Newsroom (03/04/2026 Gaudium Press )  Behind closed doors in the Church of the Holy Sepulchre, within walls scarred by centuries and shadows of present conflict, Cardinal Pierbattista Pizzaballa presided over the Holy Thursday In Coena Domini Mass — a sacred moment of stillness in a city trembling with tension. The Latin Patriarch of Jerusalem stood, he said, “in the place where a stone once sealed death,” and yet declared that this was a day to “celebrate life.”

As the Holy Land endures the weight of war and uncertainty, the Patriarch’s words carried both sorrow and defiance. “There is a tension we cannot ignore,” he observed. The great doors of the Holy Sepulchre — usually open to pilgrims from around the world — remained closed, symbols of a world divided. “We are here,” he said, “as within a womb of peace, while the world around us is being torn apart, and we wish we could change all of this.”

The Gesture That Defines Love

Within the quiet sanctuary, Cardinal Pizzaballa centered his homily on one profound act — Jesus washing the feet of his disciples. In that gesture, he said, lies the essence of Christian faith. “Jesus transforms the gesture of one who sets out into the gesture of one who serves. In God’s logic, the Exodus is not a flight away from the world, but a descent into it.”

The act, he emphasized, is not mere symbolism. “The washing of the feet is not a moral lesson, nor simply an edifying example, nor a tender scene,” he explained. “It is the concrete form of Jesus’ Passover — the way love chooses to enter the world.”

Referring to the Gospel dialogue between Jesus and Peter — “Unless I wash you, you will have no part with me” — Pizzaballa drew attention to the radical nature of divine love. To belong to Christ, he reminded the faithful, requires more than admiration; it demands communion. “You may admire me, you may follow me… but if you do not accept this way of loving, you will not enter into my passage.”

Faith in a Time of Trial

The Cardinal recognized that Christians in the Holy Land live under extraordinary strain — “often a weary Church, a Church put to the test.” Yet, he said, amid fear and fatigue lies the very heart of faith. The calling is not to power, but to presence; not to control, but to compassion.

“The Lord does not ask us to be powerful, but to share in his life,” he said. “He does not ask us to resolve everything, but not to reject his way of loving.” For the Church, communion with Christ does not come through security, but through surrender — “when it accepts to share in his self-lowering.”

A New Exodus of the Heart

Pizzaballa ended his homily with a challenge and an invitation: “Do we want to have a part with Him?

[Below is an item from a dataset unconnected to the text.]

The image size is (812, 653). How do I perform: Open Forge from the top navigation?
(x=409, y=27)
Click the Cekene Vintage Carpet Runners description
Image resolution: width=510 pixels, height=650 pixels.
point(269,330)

Do we want a salvation that comes through service?” To choose this path, he said, is to embark on a new exodus — “a passage from self-defence to self-giving, from fear to trust, from pride to communion.”

In a Holy Land wounded by war, Easter, he reminded, does not begin with triumph but with tenderness — with a willingness “to be loved without conditions” and to learn, again, “the language of bending down.”

“As we celebrate the Eucharist,” the Patriarch concluded, “let us ask for an essential grace: to allow ourselves to be washed, to allow ourselves to be served, to allow ourselves to be loved.”

In a Jerusalem sealed by silence, Cardinal Pizzaballa’s words carved a space for hope — a womb of peace within a world longing for resurrection.